HPA/KEDA: queue scaling/SLI; readiness affects routing.
5. 2 Balancers/gateways/mesh
Health-routing at the L7 level (HTTP 200/429/503 semantics).
Outlier detection (envoy/mesh) - output from the pool by error-rate/latency percentiles.
Circuit-breaker: limits for simultaneous requests/connections to dependency, integration with health signals.
5. 3 Autoscaling and degradation
Readiness = FALSE → traffic is removed, but the pod is alive (can warm up).
Deep-degrade (PSP down) → feature flags for graceful mode (for example, temporarily hide payment methods, enable waiting-room).
6) Timeout and retreat policies
Timeout <SLO budget: 'timeout = min (⅓ p99, 1-2s)' for synchronous dependencies.
Idempotence: mandatory for retrays; use idempotency-keys.
Exponential backoff + jitter: prevents synchronous shaft effects.
Retray budgets: caps per-request/tenant, protection against "retry-storms."
7) Status signals and alerting
Green/Yellow/Red: summary statuses on the service dashboard.
Burn-rate alerts by SLO: fast (1 h) and slow (6-24 h).
Correlation-hints: Release/Feature Flag/Plan Activity Notes.
Auto-actions: with "red" deep-check - turn on the provider's fallback, increase the sampling of tracks.
8) Smart strategies for iGaming
Payment-aware readiness: the readiness of the betting service takes into account the state of the PSP router and the limits on banks/GEO.
Odds/Lines publishing: readiness at the publisher depends on summary lag by line source and distribution time in the/edge cache.
Tournament spikes: a temporary policy of more aggressive outlier-detection and waiting-room.
9) Antipatterns
Liveness, which goes to the database/PSP → mass restarts for an external problem.
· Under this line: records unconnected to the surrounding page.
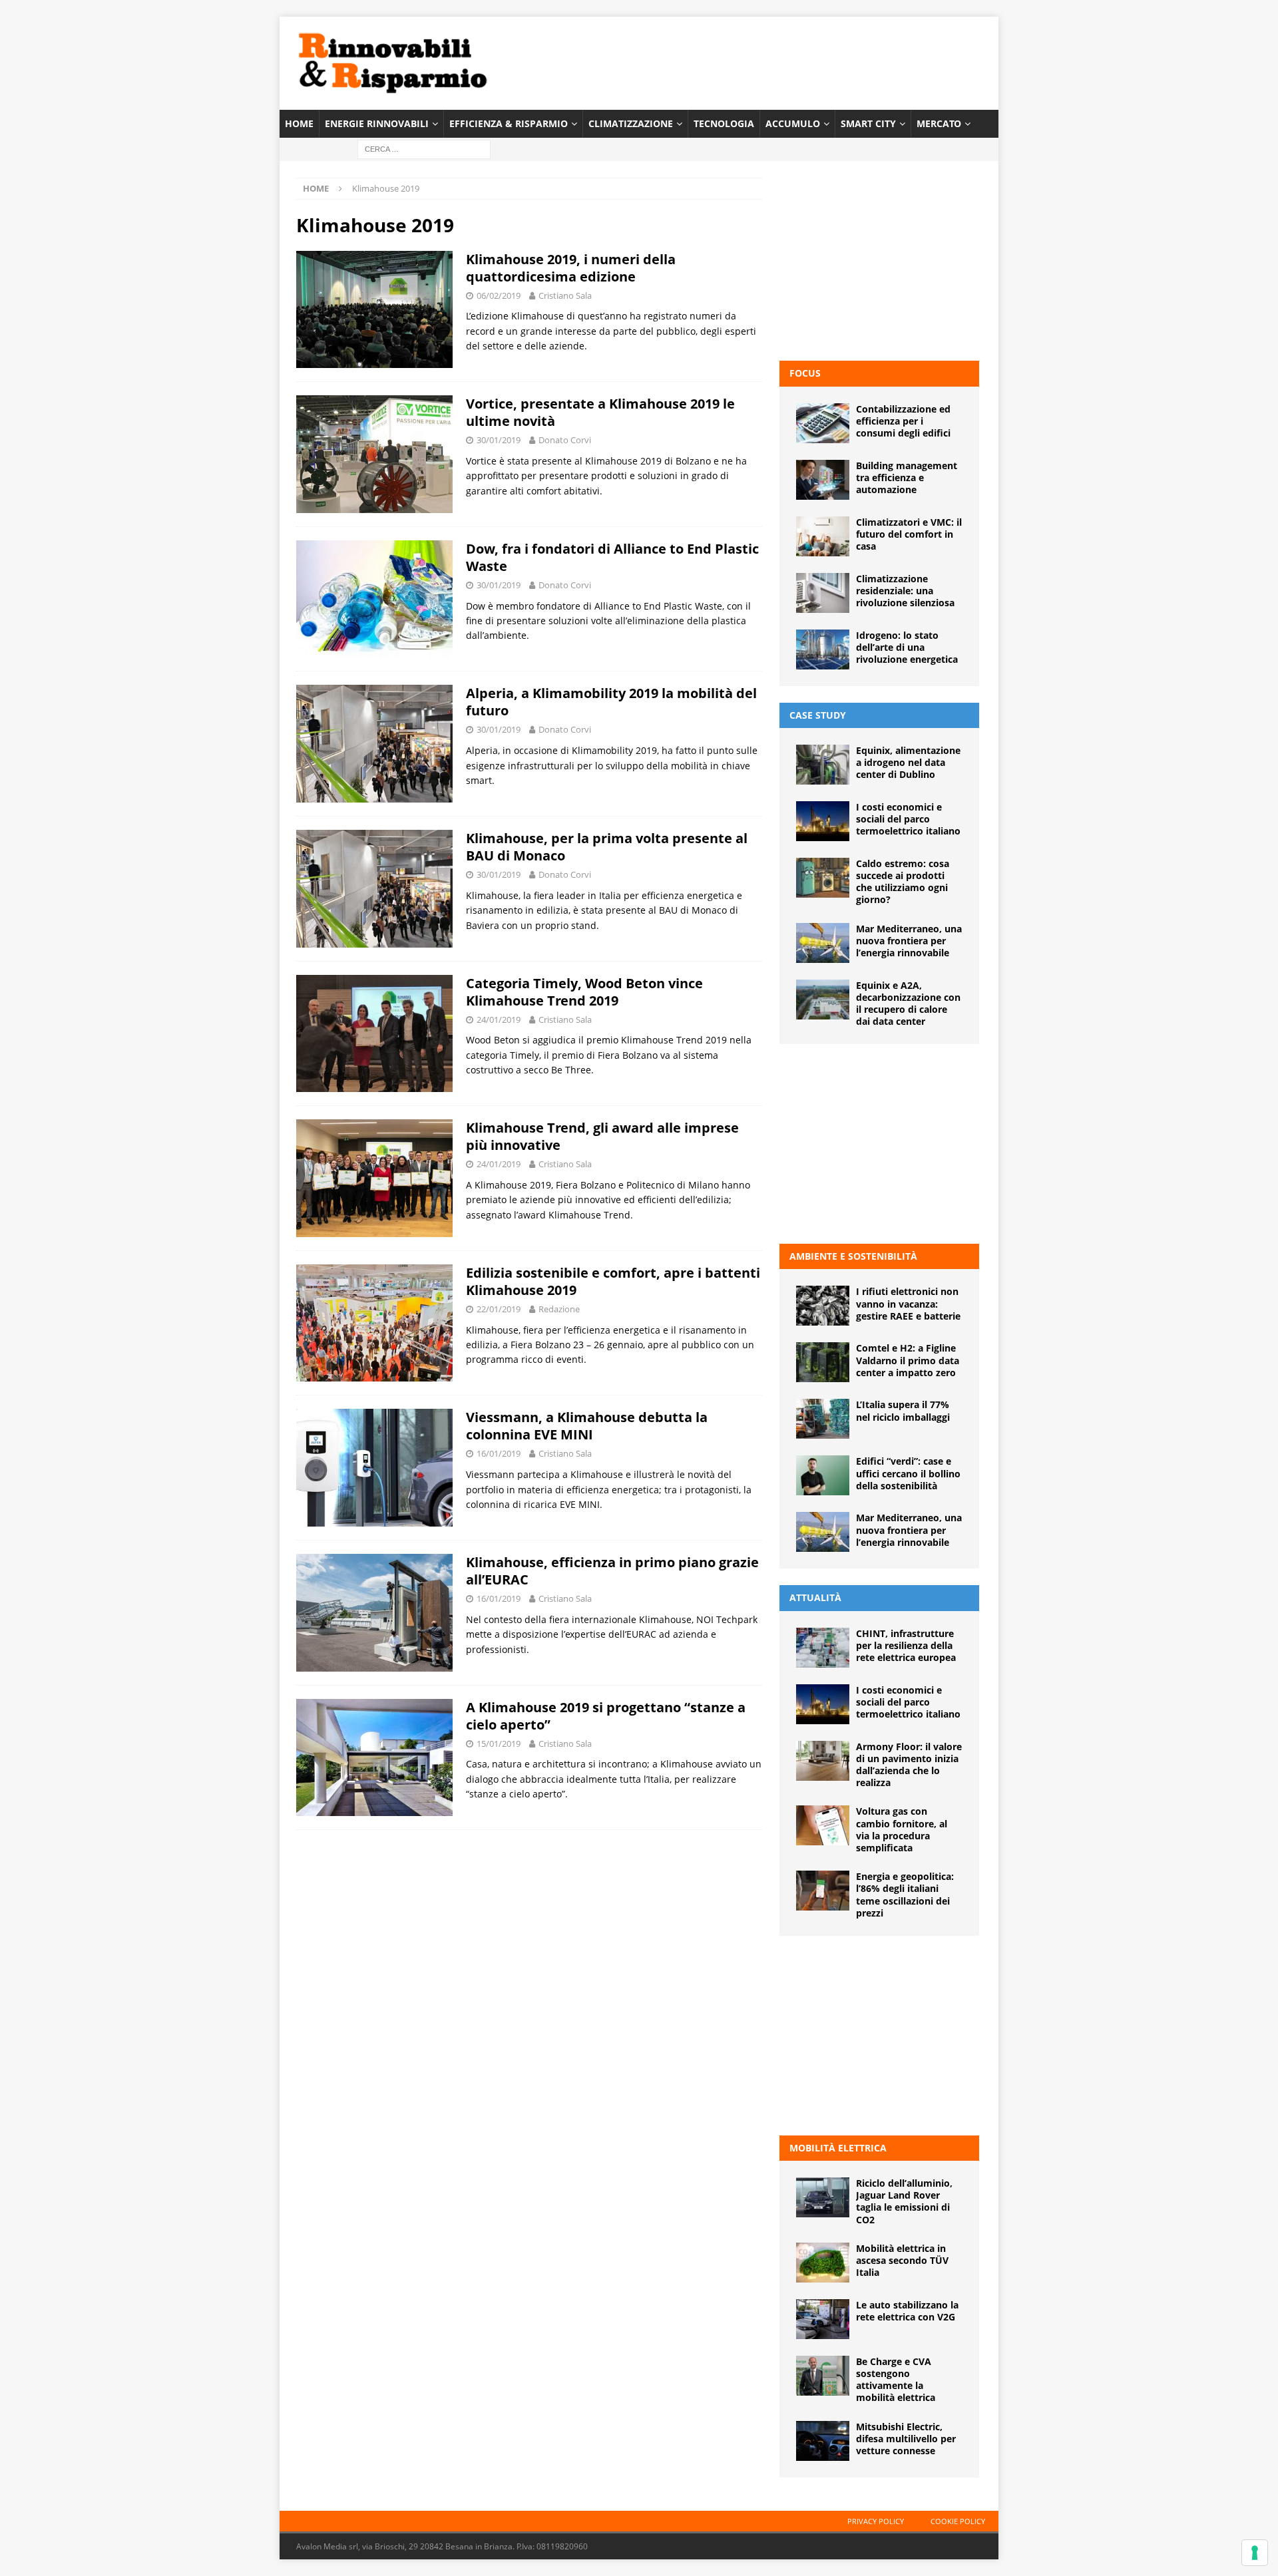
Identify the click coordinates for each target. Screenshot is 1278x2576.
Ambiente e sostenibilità (853, 1256)
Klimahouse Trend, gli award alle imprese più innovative (602, 1136)
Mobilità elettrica (838, 2147)
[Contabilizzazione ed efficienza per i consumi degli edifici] (822, 423)
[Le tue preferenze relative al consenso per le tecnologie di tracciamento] (1254, 2552)
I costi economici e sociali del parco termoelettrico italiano (908, 819)
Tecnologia (724, 123)
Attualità (815, 1597)
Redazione (559, 1309)
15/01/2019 (499, 1743)
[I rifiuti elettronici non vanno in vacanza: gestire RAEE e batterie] (822, 1306)
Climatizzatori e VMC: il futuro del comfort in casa (909, 534)
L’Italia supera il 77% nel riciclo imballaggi (903, 1410)
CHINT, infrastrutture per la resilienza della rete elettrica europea (906, 1645)
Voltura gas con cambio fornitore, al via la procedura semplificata (901, 1829)
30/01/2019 (499, 440)
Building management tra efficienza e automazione (906, 477)
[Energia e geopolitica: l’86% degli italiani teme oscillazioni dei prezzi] (822, 1891)
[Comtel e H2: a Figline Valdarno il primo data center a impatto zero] (822, 1362)
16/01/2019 (499, 1453)
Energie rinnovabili (377, 123)
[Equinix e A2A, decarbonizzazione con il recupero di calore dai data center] (822, 999)
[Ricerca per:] (424, 148)
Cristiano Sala (565, 295)
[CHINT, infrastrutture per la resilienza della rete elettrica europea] (822, 1648)
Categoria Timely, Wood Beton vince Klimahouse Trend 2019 (584, 992)
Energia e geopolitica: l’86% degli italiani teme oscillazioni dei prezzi (905, 1894)
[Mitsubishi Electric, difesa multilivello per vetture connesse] (822, 2441)
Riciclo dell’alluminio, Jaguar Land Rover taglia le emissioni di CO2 (904, 2201)
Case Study (817, 715)
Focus (805, 373)
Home (299, 123)
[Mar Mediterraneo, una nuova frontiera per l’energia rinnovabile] (822, 943)
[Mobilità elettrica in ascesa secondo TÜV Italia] (822, 2263)
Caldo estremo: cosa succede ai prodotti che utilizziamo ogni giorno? (902, 881)
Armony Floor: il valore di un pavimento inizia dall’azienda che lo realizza (909, 1764)
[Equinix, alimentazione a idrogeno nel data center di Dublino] (822, 765)
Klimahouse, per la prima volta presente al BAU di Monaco (606, 846)
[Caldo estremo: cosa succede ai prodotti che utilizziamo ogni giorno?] (822, 878)
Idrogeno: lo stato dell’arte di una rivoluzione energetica (907, 647)
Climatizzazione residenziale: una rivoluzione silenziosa (905, 590)
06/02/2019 (499, 295)
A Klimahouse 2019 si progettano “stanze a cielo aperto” (606, 1716)
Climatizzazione (630, 123)
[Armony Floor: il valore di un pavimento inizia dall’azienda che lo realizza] (822, 1761)
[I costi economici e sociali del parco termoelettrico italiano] (822, 821)
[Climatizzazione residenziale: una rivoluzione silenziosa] (822, 593)
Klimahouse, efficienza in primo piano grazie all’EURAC (612, 1570)
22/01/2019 (499, 1309)
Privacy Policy (875, 2521)
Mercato (939, 123)
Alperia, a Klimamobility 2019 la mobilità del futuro (611, 701)
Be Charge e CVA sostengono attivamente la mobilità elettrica (895, 2379)
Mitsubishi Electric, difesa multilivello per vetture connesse (906, 2438)
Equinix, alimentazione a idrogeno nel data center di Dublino (908, 762)
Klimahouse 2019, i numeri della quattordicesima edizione (571, 267)
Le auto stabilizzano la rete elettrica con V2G (907, 2311)
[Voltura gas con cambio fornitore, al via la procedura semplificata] (822, 1825)
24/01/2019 (499, 1019)
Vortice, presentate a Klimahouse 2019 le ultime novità (600, 412)
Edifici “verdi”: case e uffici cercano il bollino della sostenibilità (908, 1473)
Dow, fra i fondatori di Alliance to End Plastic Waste (612, 557)
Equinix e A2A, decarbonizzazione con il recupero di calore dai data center (908, 1003)
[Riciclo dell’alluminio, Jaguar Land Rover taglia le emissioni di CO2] (822, 2197)
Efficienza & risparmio (508, 123)
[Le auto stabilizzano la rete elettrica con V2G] (822, 2319)
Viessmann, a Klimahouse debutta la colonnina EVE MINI (587, 1425)
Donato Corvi (564, 440)
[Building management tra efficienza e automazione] (822, 480)
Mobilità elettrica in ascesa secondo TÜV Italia (902, 2260)
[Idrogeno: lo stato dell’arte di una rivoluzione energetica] (822, 649)
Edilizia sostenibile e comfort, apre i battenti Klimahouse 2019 (613, 1281)
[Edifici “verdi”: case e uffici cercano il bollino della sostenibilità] (822, 1475)
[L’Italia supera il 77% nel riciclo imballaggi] (822, 1419)
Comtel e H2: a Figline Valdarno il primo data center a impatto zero (907, 1360)
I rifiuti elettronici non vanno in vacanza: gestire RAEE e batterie (908, 1303)
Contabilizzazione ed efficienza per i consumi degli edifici (903, 421)
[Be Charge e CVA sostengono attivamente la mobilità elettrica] (822, 2376)
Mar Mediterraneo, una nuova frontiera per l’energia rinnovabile (909, 940)
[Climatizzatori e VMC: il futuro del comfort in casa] (822, 536)
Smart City (868, 123)
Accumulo (792, 123)
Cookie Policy (958, 2521)
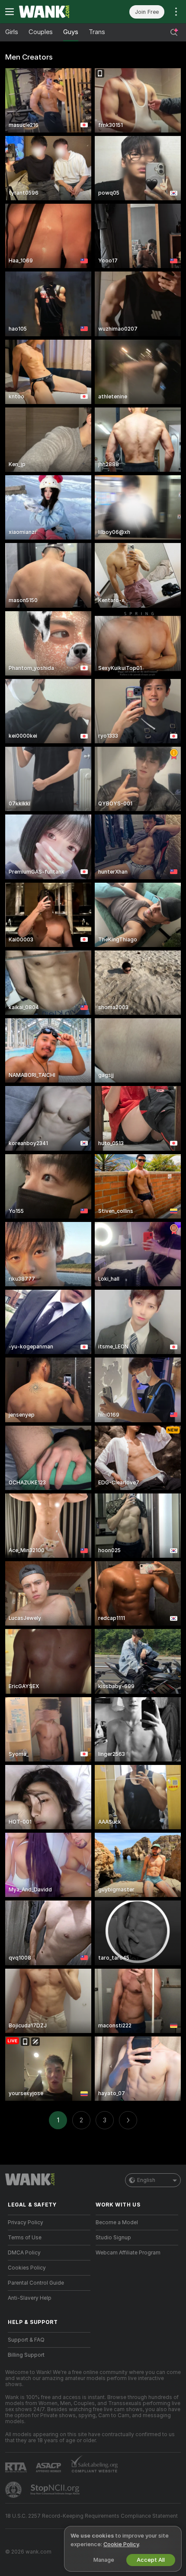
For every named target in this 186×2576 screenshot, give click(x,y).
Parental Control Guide (36, 2283)
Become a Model (117, 2222)
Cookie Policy (121, 2544)
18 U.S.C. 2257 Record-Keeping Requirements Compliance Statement (91, 2516)
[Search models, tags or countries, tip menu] (174, 32)
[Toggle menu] (9, 11)
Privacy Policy (25, 2222)
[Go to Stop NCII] (55, 2489)
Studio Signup (113, 2238)
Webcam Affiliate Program (128, 2253)
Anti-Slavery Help (29, 2298)
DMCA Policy (24, 2253)
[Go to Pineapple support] (14, 2489)
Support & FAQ (26, 2340)
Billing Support (26, 2355)
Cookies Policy (27, 2268)
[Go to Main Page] (56, 12)
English (146, 2180)
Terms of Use (25, 2238)
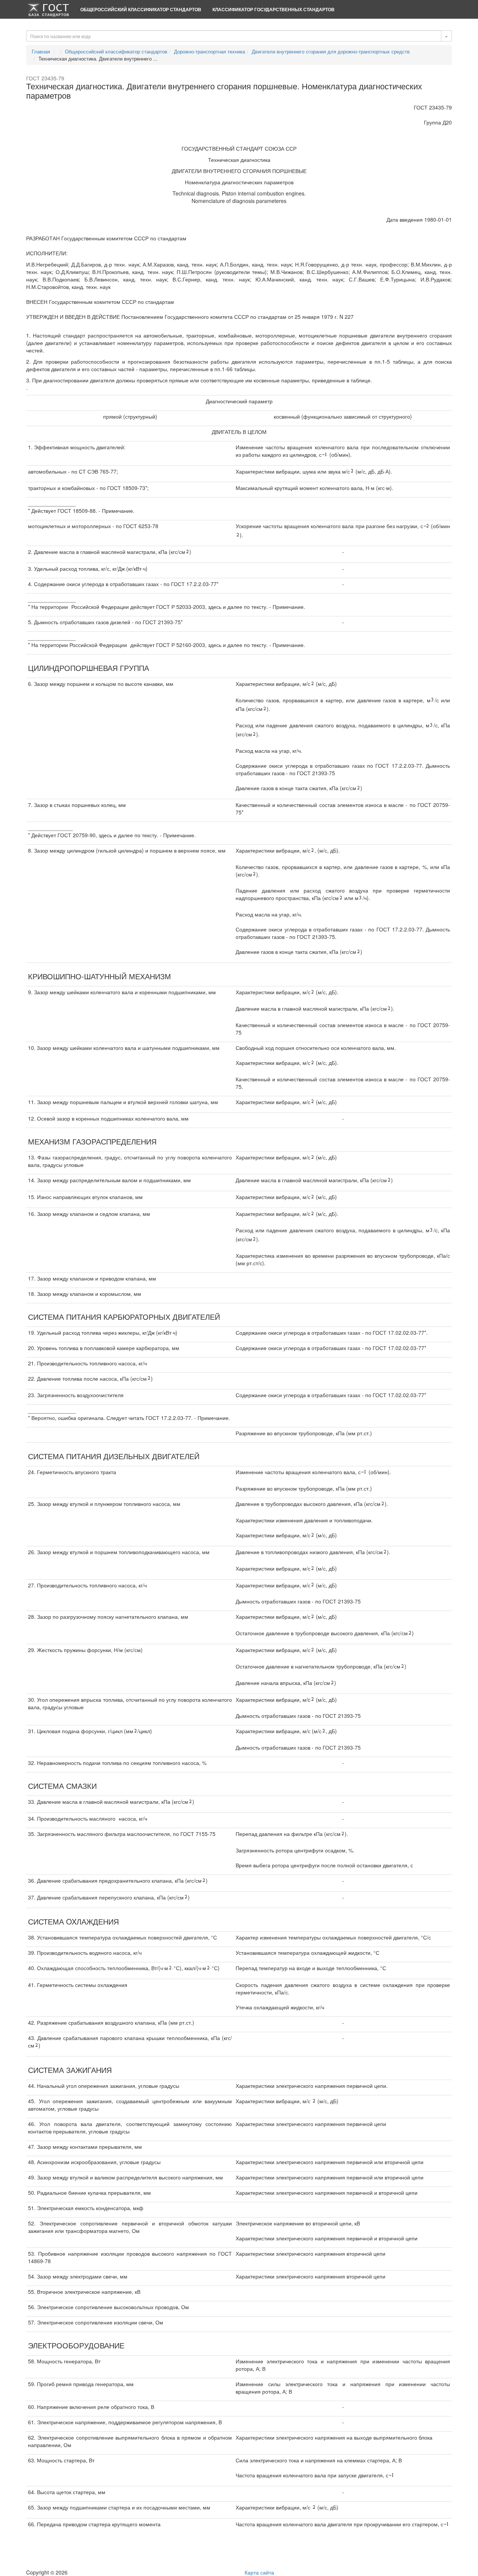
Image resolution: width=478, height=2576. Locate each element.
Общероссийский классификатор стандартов (140, 9)
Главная (41, 51)
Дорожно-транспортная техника (209, 51)
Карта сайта (259, 2572)
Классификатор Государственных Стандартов (273, 9)
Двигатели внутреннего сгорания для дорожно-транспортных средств (331, 51)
One "universal" health-endpoint without separation startup/readiness/liveness.
Hard timeouts without backoff/jitter → retray storm.
No hysteresis → routing flapping.
Deep-check, which triggers restarts (its purpose is diagnostics and routing, not restart).
Hidden 5xx in health endpoints (masking real status).
10) Interface templates
/startupz → `200 OK {"uptimeSec": ..., "version":"..."}`
Checks: init scripts, migrations completed, keys and configs loaded.
/healthz (liveness) → `200 OK {"heapOk": true,"fdOk":true,"eventLoop":"ok"}`
Checks: cycle of events, process resources, absence of panic/oom flags.
/readyz (readiness) →
`200 OK/503 {"canServe": true,"db":{"ok":true,"latencyMs":12},"cache":{"ok":true},"queue":{"ok":true,"lag":0},"localQuota":{"ok":true}}`
/health/payments (deep) →
`200/206/503 {"psp. eu": {"ok":false,"reason":"timeout"}, "psp. alt":{"ok":true}, "routerMode":"failover"}`
11) Health-circuit quality metrics (KPI/KRI)
Pod exit time from 'NotReady' to 'Ready' (warmup-SLO).
Frequency of flapping readiness per service.
% mistakenly restarted pod (root-cause - external dependency).
MTTR of incidents where health mechanisms played a role (before/after).
Share of automatic failover/feature-degrade without on-call.
Synthetics accuracy vs RUM (false positives/misses).
12) Implementation Roadmap (4-8 weeks)
Ned. 1-2: critical path inventory; post startup/liveness/readiness; enter JSON responses with sub-checks and hysteresis.
Ned. 3-4: add deep-checks: database/cache/broker; synthetics for login/deposit/bet in 2-3 GEO; enable outlier-detection on the/mesh gateway.
Ned. 5–6: payment-aware readiness и PSP-fallback; waiting-room for the front; autoscaling by lag/queues; alerts by burn-rate.
Ned. 7-8: chaos days (disabling PSP/database replicas), backoff/jitter check; timeout fintuning, PDB; KPI report and correction.
13) Artifacts
Health Spec (per service): list of checks, time budgets, hysteresis, actions with red status.
Runbooks: "Readiness = FALSE: What are we doing? , ""PSP-fallback: steps and return criteria."
Routing Policy: outlier-detection rules, circuit-breakers, percentile thresholds.
Synthetic Playbook: scripts and geographies, SLO synthetics, schedule.
Release Gate: release blocks with red deep-check key dependencies.
Result
A well-designed health-checks loop is a layered system of signals: easy liveness for process viability, readiness for traffic service capability, startup for secure start, and domain-specific deep-checks for managed degradation and routing. In conjunction with autoscaling, outlier-routing, synthetics and SLO-alerting, it reduces the risk of cascading failures, reduces MTTR and stabilizes the business critical paths of iGaming platforms.